X_test = X_test/255.
我自定义的DNN层是
class MyDense(keras.layers.Layer):
def __init__(self, units, activation=None, **kwargs):
super().__init__(**kwargs)
self.units = units
self.activation = keras.activations.get(activation)
def build(self, batch_input_shape):
self.kernel = self.add_weight(name = "kernel", shape=[batch_input_shape[-1], self.units], initializer="glorot_normal")
self.bias = self.add_weight(name = "bias", shape=[self.units], initializer = 'zeros')
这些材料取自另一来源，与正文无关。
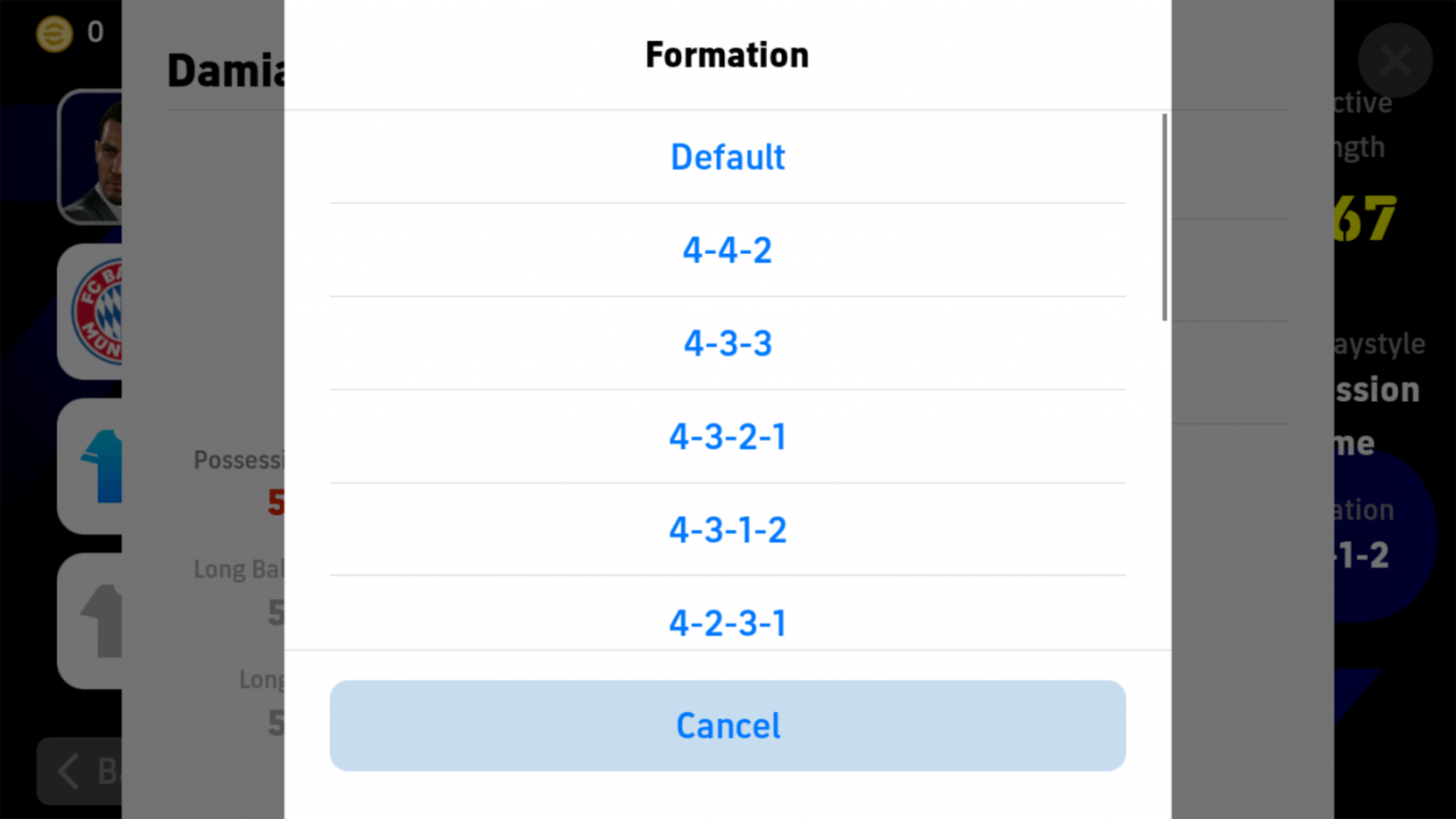Click the back arrow icon
The width and height of the screenshot is (1456, 819).
pyautogui.click(x=68, y=772)
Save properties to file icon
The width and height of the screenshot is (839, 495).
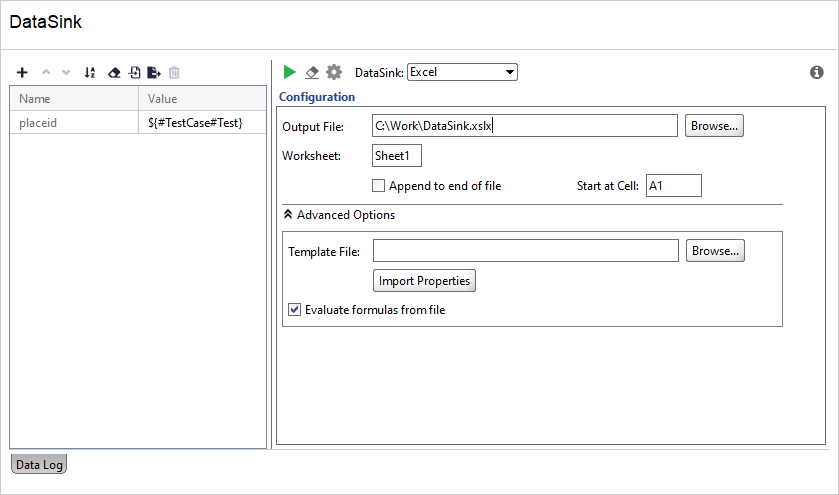[x=154, y=72]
super().build(batch_input_shape)
def call(self, X):
return self.activation(X @ self.kernel + self.bias)
def compute_output_shape(self, batch_input_shape):
return tf.TensorShape(batch_input_shape.as_list()[:-1]+[self.units])
def get_config(self):
base_config = super().get_config()
return {**base_config, "units":self.units, "activation": keras.activations.serialize(self.activation)}
模型是
class DNN_model(keras.Model):
def __init__(self, output_dim, **kwargs):
super().__init__(**kwargs)
self.hidden1 = keras.layers.Flatten(input_shape = [28, 28])
self.hidden2 = MyDense(32, activation='relu')
self.hidden3 = MyDense(16, activation='relu')
self.hidden4 = MyDense(8, activation='relu')
self.hidden5 = MyDense(output_dim, activation='relu')
def call(self, inputs):
Z = self.hidden1(inputs)
Z = self.hidden2(Z)
Z = self.hidden3(Z)
Z = self.hidden4(Z)
Z = self.hidden5(Z)
return Z
当我使用model.fit进行编译和拟合时,我会遭受损失
model_cust_loss = DNN_model(1)
model_cust_loss.compile(optimizer='adam', loss = mse_fn, metrics=['accuracy'])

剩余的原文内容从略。